THE South Wales Guardian is set to close it’s offices in Ammanford.
This follows the closure of the Llanelli Star office in Cowell Street and the Carmarthen Journals office in King Street.
In 2015, the paper celebrated its 60th anniversary, having established in 1955.
Steve Adams of the South Wales Guardian said it would be ‘inappropriate to comment’ at this time.
Some Ammanford residents have taken to social media to air their views.
Irena Mary Hopkins said: “The Ammanford office is, so that is why people are moaning in the Town. I spoke to one of the staff this morning, so I know the office is closing and it is not going t o do a lot of good for us local people in Haverfordwest, even if you have some reporters working from home. IT HAS TO HAVE A FACE HERE.”
Christine Davies said: “Steve Adams you will lose a lot of local trade in Ammanford I’m sure. Think again before you close this branch. I will not buy the guardian if you pull out of Ammanford town , and I know a lot of local people feel the same.”
Speaking about the closure, former news journalist Barrie Thomas said: “It is sad that yet another weekly newspaper office is to shut.
“Although more contact can be made online these days, many like to know of a familiar place to call with stories and adverts. Local newspaper offices have been important hubs in communities such as Ammanford.
“It’s disappointing to see them disappearing.”
West Wales media consultant Robert Lloyd, former editor of the Carmarthen Journal and Llanelli Star newspapers, said: “It’s another sad say for journalism in West Wales.
“In recent months, we have seen the closure of newspaper offices in Llanelli and Carmarthen.
“The newspaper landscape in West Wales is dominated by two big players – Reach (Western Mail, South Wales Evening Post, Carmarthen Journal and Llanelli Star) and Newsquest (South Wales Guardian, Western Telegraph and Cardigan and Tivyside Advertiser).
“Sadly, the days of locally-owned and independently-run newspapers have long gone.
“The ‘big players’ in the newspaper industry are committed to an ‘internet first’ approach to news, at the expense of print media.

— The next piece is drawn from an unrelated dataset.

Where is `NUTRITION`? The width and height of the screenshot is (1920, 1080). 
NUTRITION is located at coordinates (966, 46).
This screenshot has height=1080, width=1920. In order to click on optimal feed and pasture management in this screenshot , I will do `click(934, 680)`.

“It’s an approach which involves centralising and shedding editorial staff, rationalising sales staff, syndicating material in publications and pulling away from a High Street presence which used to give news teams the chance to meet their readers.

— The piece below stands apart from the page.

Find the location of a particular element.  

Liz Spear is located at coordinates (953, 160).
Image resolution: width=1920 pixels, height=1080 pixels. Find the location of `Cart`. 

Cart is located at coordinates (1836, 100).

“The giant news corporations will point to increased ‘hits’ on websites as a marker for their success.
“But the harsh reality is that local newspapers in West Wales are getting more remote from their readers. As news teams lose that very local, day-to-day contact with readers and customers, so print publications lose their relevance to local communities.
“Office closures, such as the one in Ammanford, are an inevitable consequence of the domination of the newspaper landscape by large corporations keen to keep dividends sweet for City shareholders and driven by a relentless desire for more website clicks.”
Mr Lloyd added: “Doubtless, I am regarded as something of a media dinosaur by some for still believing that print still has a future.
“We’ve had plenty of false prophets predicting the imminent demise of printed newspapers. “I happen to think that there is still a future for a well-produced, well-written, relevant and entertaining local newspaper in many of our communities.
“Newspapers should be at the heart of communities (participants in community life, not observers from afar) with easy-to-access offices in their local High Street.
“Colleagues in the industry have a chuckle when I say the wheel may soon turn and the day may come when independently-owned local newspapers will spring up and again in Welsh communities.
“It’s a hope. We’ll just have to wait and see.”